Le dosage est réalisable sur simple prélèvement sanguin, avec un résultat sous 2 heures dans la plupart des laboratoires hospitaliers. Il n’a pas d’intérêt isolé mais doit s’interpréter dans un contexte clinique et biologique (CRP, leucocytes, hémocultures…).
À noter : la procalcitonine n’est pas influencée, ou peu, par l’âge et le sexe, mais le taux peut varier chez la femme enceinte ou le nouveau-né.
L’utilisation de la PCT comme outil d’aide à la prescription ou à la dé-prescription d’antibiotiques est maintenant recommandée dans plusieurs référentiels, avec des modalités précises.
| Situation clinique | Taux de PCT | Décision recommandée |
|---|---|---|
| Absence d’élévation (<0,1 µg/L) | <0,1 µg/L | Forte probabilité non-bactérienne : éviter l’antibiothérapie |
| Légère élévation | 0,1 à 0,25 µg/L | Infection bactérienne peu probable : discussion, surveillance |
| Élévation significative | >0,25 - 0,5 µg/L | Probabilité bactérienne : considérer une antibiothérapie |
| Forte élévation | >0,5 µg/L (voire >2 µg/L en sepsis) | Très probable : indication forte d’antibiotique |
Ces seuils sont variables selon les recommandations : par exemple, pour les exacerbations de BPCO, l’ERS/ATS 2023 recommande une non-prescription si PCT < 0,25 µg/L (sauf gravité clinique).

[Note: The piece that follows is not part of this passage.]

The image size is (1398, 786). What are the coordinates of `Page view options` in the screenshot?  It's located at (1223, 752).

Plusieurs études multicentriques (dont ProHOSP, N Engl J Med 2009) ont montré une réduction significative de la durée d’exposition aux antibiotiques grâce au monitoring de la PCT : environ 2 à 4 jours de moins de traitement en moyenne, sans perte de chance.

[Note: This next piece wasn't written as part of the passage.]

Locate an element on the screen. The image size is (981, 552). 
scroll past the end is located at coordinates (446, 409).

Ce dosage reste inutile dans les infections respiratoires typiquement virales sans facteur de gravité.
La CRP, marqueur inflammatoire historique, reste utile par sa bonne sensibilité (95% pour la détection d’inflammation), mais manque de spécificité : de nombreuses situations non infectieuses l’élèvent. À l’inverse, la PCT montre une élévation plus ciblée en cas de stimulation bactérienne, apparaissant plus rapidement (6-12h) et disparaissant à l’arrêt du stimulus.
| Marqueur | Spécificité Bactérie | Dynamique | Utilité principale |
|---|---|---|---|
| CRP | Moyenne | Lente (24-48h) | Suivi global d’inflammation |
| Procalcitonine | Bonne à très bonne | Rapide (6-12h) | Diagnostic étiologique, surveillance d’antibiothérapie |
| Leucocytose | Faible | Variable | Contexte, gravité |
Les recommandations actuelles (HAS, 2022) soulignent l’intérêt d’associer paramètres cliniques, PCT et CRP, particulièrement en soins critiques, pour ajuster la prise en charge.
Les publications récentes insistent sur l’importance de ne pas baser une décision critique sur un seul paramètre : la PCT doit enrichir, mais non remplacer, l’analyse multidisciplinaire du cas patient.
La procalcitonine s’impose comme un allié précieux pour une médecine plus rationnelle, aboutie et centrée patient. Rester à jour sur ses indications, y compris ses limites, enrichira la pratique quotidienne et contribuera à une meilleure maîtrise de l’antibiorésistance.
Sources principales : - Schuetz P et al. Procalcitonin to guide initiation and duration of antibiotic treatment in acute respiratory infections: an individual patient data meta-analysis. Lancet Infect Dis 2017. - HAS, Pertinence de la prescription des antibiotiques en médecine de ville, 2022. - OMS, Lutter contre la résistance aux antimicrobiens, 2022. - Hu et al., Clinical characteristics and laboratory results of COVID-19 patients. Clin Chim Acta 2020. - Briel M et al. Procalcitonin-guided antibiotic therapy. Cochrane Database Syst Rev. 2017.